Born in the Gold Rush, Diocese of California celebrates its 150th 
anniversary

by Dennis Delman

     (ENS) With prayers, psalms, a parade and a picnic, the 
Diocese of California began a year-long anniversary celebration 
on July 17, some 150 years after the Rev. Flavel Scott Mines 
conducted the first Service of Morning Prayer that launched 
Episcopal ministry in the early days of California's gold rush.

     Opening the celebration with that same service, nearly 500 
people gathered in Trinity Parish, San Francisco, the first 
Episcopal church west of the Rocky Mountains. In his welcoming 
comments, the Rev. Robert Warren Cromey, Trinity's current 
rector, noted that the congregation was seated where hundreds of 
thousands had worshipped over the years, including 72 funerals in 
the past two decades for Trinity parishioners who died of AIDS.

     The Rt. Rev. William Swing, seventh bishop of the diocese, 
welcomed Presiding Bishop and Mrs. Frank T. Griswold, together 
with several visiting bishops, ecumenical and interfaith guests, 
and  reminded the congregation that in the founding of Episcopal 
ministry in California, "before bishops, before any priest, there 
were lay people." It was a call in late 1848 by prominent lay 
people to the Board of Missions in New York that brought  Mines, 
then the Rev. John Ver Mehr, first rector of Grace Church (now 
Grace Cathedral), to San Francisco.

Procession to Grace Cathedral

     Following the service, crucifer Michael Hilty led an ever-
expanding procession from Trinity to Grace Cathedral. Halting San 
Francisco's famed cable cars, the procession climbed the 
California Street hill, fed continually at each intersection by 
members of the diocese's 86 churches and its social institutions, 
joining the procession in the order of their founding.

     Joining Swing and Griswold in the procession were Bishops G. 
Richard Millard (retired suffragan of California) Mark MacDonald 
(Alaska), Jerry Lamb (Northern California) Samir Kafity 
(Jerusalem, retired) and Otis Charles (Utah, retired)

     Approaching Grace Cathedral, behind its banner proclaiming 
the sesquicentennial theme: Let It Shine, the procession, which 
included Chinese dragons, bagpipers and a sea of church banners, 
numbered more than 2,500 and stretched nearly four blocks. As 
marchers arrived, they gathered on the cathedral stairs to pose 
for a family photograph. Members of the Church of Our Saviour, in 
Oakland's Chinatown, presented Swing a framed reproduction of the 
Let It Shine theme done in Chinese characters, using exactly 150 
pennies.

     An overflow crowd jammed the cathedral and close to conclude 
the morning's worship with the Eucharist, which featured a 300-
member choir under the direction of John Fenstermaker, Grace 
Cathedral's organist and choirmaster, and drawn from nearly half 
of the diocese's churches. In keeping with the diocese's ethnic 
diversity, the Gospel was read in nine languages, from American 
Sign to Fijian and Hindi.

=-=-=

__PROMPT 1__
According to the article on the Diocese of California's 150th anniversary, how many people made up the procession to Grace Cathedral?
__PROMPT 2__
Write the next part of the article on the Diocese of California's 150th anniversary, picking up after its last sentence.

__SUPPLIED MATERIAL__
=-=-=

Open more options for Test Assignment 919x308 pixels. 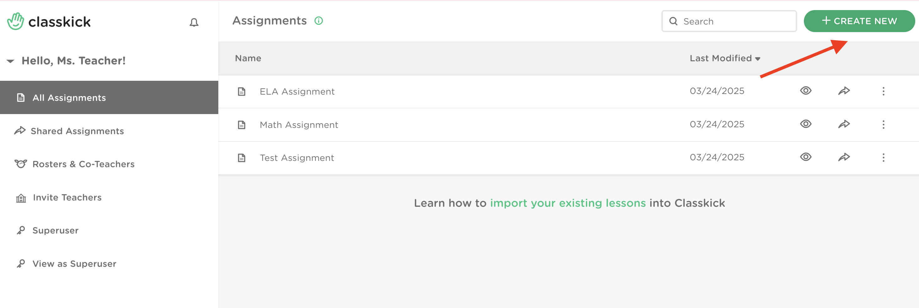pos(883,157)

=-=-=

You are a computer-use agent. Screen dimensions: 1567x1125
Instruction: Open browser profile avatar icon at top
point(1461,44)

=-=-=

__EXERCISE RESULT 1__
More than 2,500.

__EXERCISE RESULT 2__
Sermon by the Presiding Bishop

     In his sermon, Griswold recounted a recent visit to Russia 
during which he learned that the Diocese of California's first 
bishop, William Ingraham Kip, convinced an 1860's General 
Convention to establish a relationship with the Russian Orthodox 
Church. "As a result of Bishop Kip's efforts," said Griswold, 
"the Russian Church has long regarded the Episcopal Church as a 
friend," and called upon it to help "rebuild the structures of 
the church in the wake of the Soviet years."

     Saying he was personally grateful to the first bishop of 
California, Griswold noted that "determined farsightedness is a 
characteristic I particularly associate with this diocese and 
many of its bishops across the years...as well as your present 
bishop's vision of the potential force of the world's religions 
to bind up and bring together, rather than divide and turn the 
people of the earth against one another."

Anniversary hymn

     Following Renewal of the Baptismal Covenant, the choir led 
in singing the offertory anthem, Jesus Christ is Our Story,  
based on the 150th Psalm (text by Brian Wren and music by Conrad 
Susa) and composed specifically for the diocesan anniversary 
celebration. In the course of the anthem, people, as instructed, 
began to chant in monotone Psalm 150 in one of the nine languages 
used in the Gospel reading.

     After the Eucharist and capping the day's festivities, 
people picnicked on the cathedral close and in Huntington Park 
across the street, accompanied by live entertainment that 
showcased the diocese's ethnic diversity.

--Dennis Delman is the editor of the Diocese of California's 
Pacific Church News.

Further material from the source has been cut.